Now, when I’m dog-tired with shock, I have nightmares worthy of cheese and lobster, but this one laid it over them all, for I fell slowly through the charpoy, into a bath of warm water, and when I rolled over I was staring up at a ceiling painting of Gough and Hardinge and Broadfoot, all figged out like Persian princes, having dinner with Mrs Madison, who tilted her glass and poured oil all over me, which made me so slippery, that I couldn’t hope to transfer the whole Soochet legacy, coin by coin, to Queen Ranavaloona as she pinned me down on a red-hot billiard table. Then she began to pummel and shake me, and I knew she was trying to make me get up because Gough wanted me, and when I said I couldn’t, because of my ankle, the late lamented dr Arnold, wearing a great tartan puggaree, came by on an elephant, crying he would take me, for the Chief needed a Greek translation of Crotchet Castle instanter, and if I didn’t take it to Tej Singh, Elspeth would commit suttee. Then I was following him, floating across a great dusty plain, ad the smell of burning was everywhere, and filthy ash was falling like snow, and there were terrible bearded faces of dead men, smeared with blood, and corpses all about us, with ghastly wounds from which their entrails spilled out on earth that was sodden crimson, and there were great cannon lying on their sides or tumbled into pits, and everywhere the charred wreckage of tents and carts and huts, some of them still in flames.

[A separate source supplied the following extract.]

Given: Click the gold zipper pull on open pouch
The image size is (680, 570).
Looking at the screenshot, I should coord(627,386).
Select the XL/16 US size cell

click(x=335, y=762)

There was a mighty tumult, too, a great cannonading, and the shriek and crach of shot striking home, the rattle of musketry, and bugles blowing. There were voices yelling on all sides, in a great confusion of orders: “By sections, right – walk-march, trot!” and “Battalion, halt! Into line – left turn!” and “Troop Seven – left incline, forward!” But Arnold wouldn’t stop, though I shouted to him, and I couldn’t see where the troops were, for the horse I was riding was going too fast, an,d the sun was in my eyes. I raised my left hand to shield them, but the sun’s rays burned more fiercely than ever, causing me such pain that I cried out, for it was burning a whole in my palm, and I clutched at Arnold with my other hand – and suddenly he was Mad Charley West, gripping me round the shoulders and yelling me to hold on, and my left hand was pumping blood from a ragged hole near the thumb, causing excruciating agony, and all hell was loose around me.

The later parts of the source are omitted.